WTMA moved to this location in October, 2001, which it shared with seven other Citadel Broadcasting stations at the time. Today, four other stations -- now owned by Cumulus Media -- are in the same building: WSSX, WIWF, WWWZ and WMGL.

4230 Faber Place Drive: the radio stations occupy the right half of the building

The sign by the road -- with call letters from stations no longer in existence and/or owned by Citadel

The side entrance where much of the programming and sales staff enters
 -- and where the smokers congregate several times a day

Here's WTMA's Control Room, which includes four mics, a 360 Short/Cut, a CD player, two minidisc decks, a phone screening system, and a delay box. Just like the other four Citadel stations in the building, all commercials, promos, liners and jingles come from a Scott Studio System.

The WTMA Control Room console

This is the WTMA News Production Room. It's used for recording actualities and readers and downloading network audio. Local newscasts are broadcast from the WTMA control room. The reel-to-reel machine is for emergencies only, and hasn't been used in years.

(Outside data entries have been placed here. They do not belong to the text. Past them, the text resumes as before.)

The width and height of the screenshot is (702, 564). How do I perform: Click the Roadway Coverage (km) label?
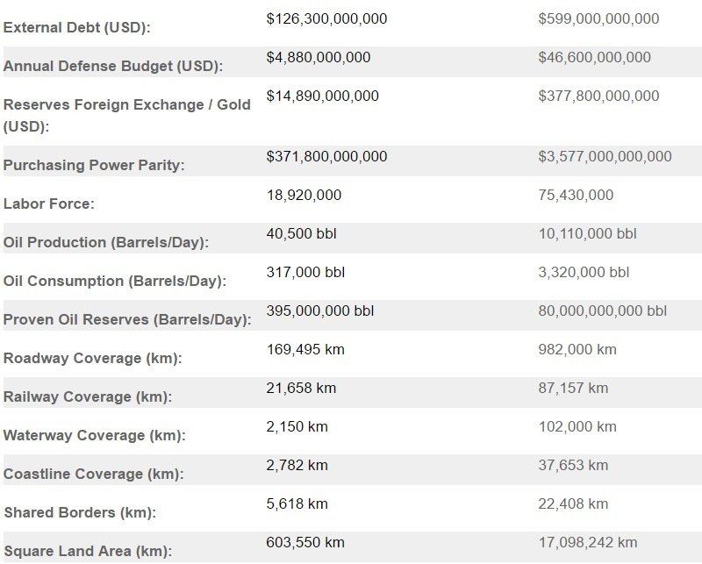point(84,358)
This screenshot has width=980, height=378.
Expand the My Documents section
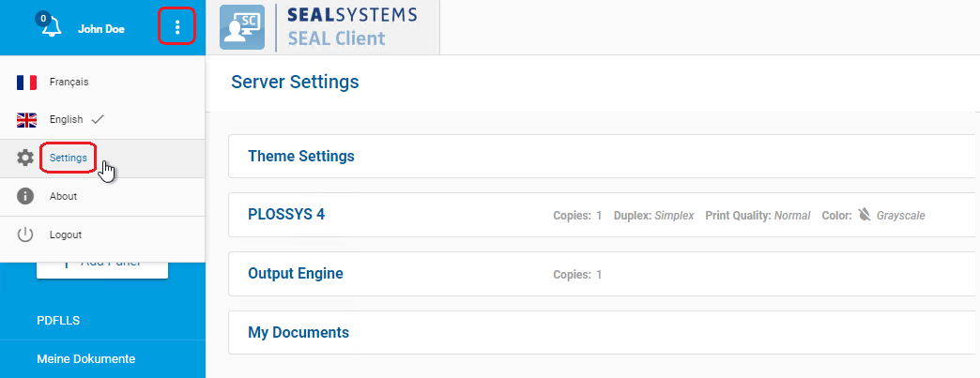[x=299, y=332]
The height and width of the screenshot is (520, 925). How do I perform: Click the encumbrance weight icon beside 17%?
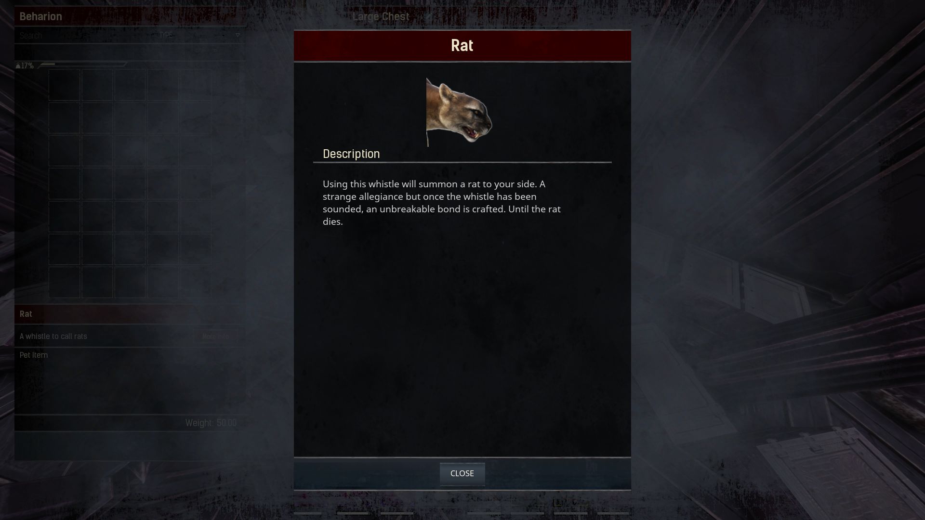(18, 65)
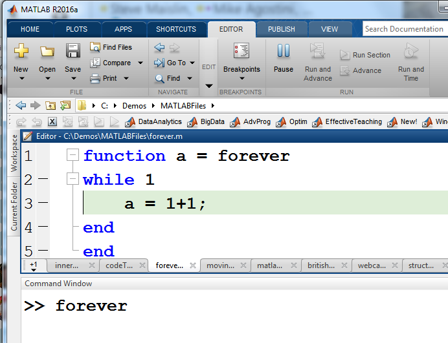Click the Open folder icon
Image resolution: width=448 pixels, height=343 pixels.
[47, 52]
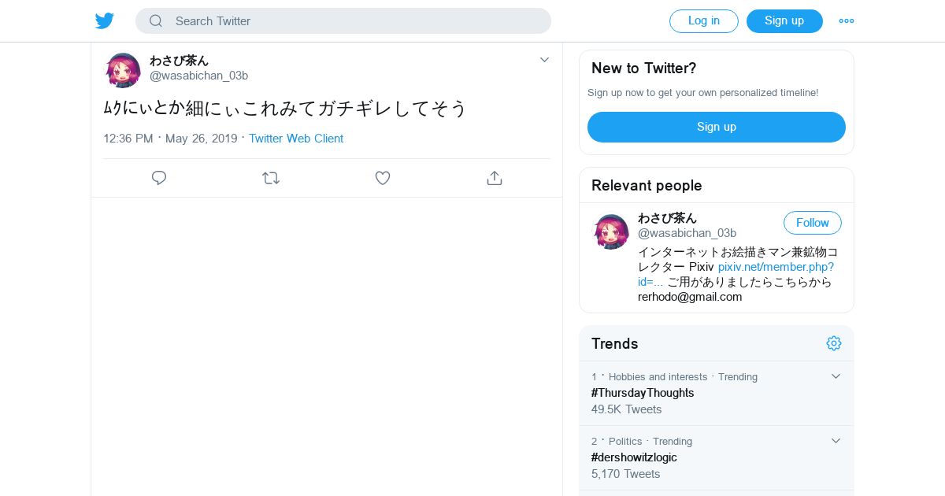
Task: Like the tweet with the heart icon
Action: [x=383, y=178]
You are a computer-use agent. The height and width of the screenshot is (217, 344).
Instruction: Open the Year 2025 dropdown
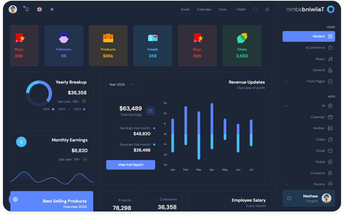pos(121,85)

The 360 digital editor and the computer are used to record and edit nearly everything that's produced in this studio.

Another view of the WTMA News Production Room. This console is the oldest one in the building. (Hasn't that always been true of most news production rooms?) and was formerly the on-air board for WWWZ. A CD player, a minidisc deck and a cart recorder are to the left of the board. This is the only cart machine in the building and is almost never used.

Here's the WTMA Newsroom. The PC in the center of the photo is dedicated to receiving the Associated Press "wire" reports, which are printed out on the dot matrix printer to the right of the four small TV monitors. The four monitors are hooked up to the South Carolina Department of Transportation traffic camera feeds. You can also see some audio workstations and a couple of TV sets.

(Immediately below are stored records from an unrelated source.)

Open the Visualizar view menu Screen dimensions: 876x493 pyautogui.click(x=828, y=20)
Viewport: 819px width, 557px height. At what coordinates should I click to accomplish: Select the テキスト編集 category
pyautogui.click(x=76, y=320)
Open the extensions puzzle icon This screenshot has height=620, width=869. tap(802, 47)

Here are a couple of audio workstations in the WTMA newsroom. In morning and afternoon drive they're manned by traffic reporters, who provide commute updates for all eight Citadel stations.

This is the WTMA Talk Show studio, which has been decorated (mostly)
 by WTMA's afternoon talk show host, Radio Free Rocky D.

Here's another view of the WTMA Talk Show studio.

Here's one of several production studios in the Citadel Charleston facility. Disregard the reel-to-reel decks in the left part of the picture; they're never used. Commercials are normally produced on the "bottom computer" using Adobe Audition and are dubbed into the "top computer" which runs the Scott Systems software.

In this view you get a better look at the board and the equipment in the rack.  From top-to-bottom there's a mic processor, DAT machine, minidisc deck, cassette deck and CD player. The DAT and cassette decks are rarely used. If a client wants to hear a copy of their spot, we burn it on CD using the "bottom computer". If the spot needs to go to another station, we turn it into a MP3 file and e-mail it from the bottom PC.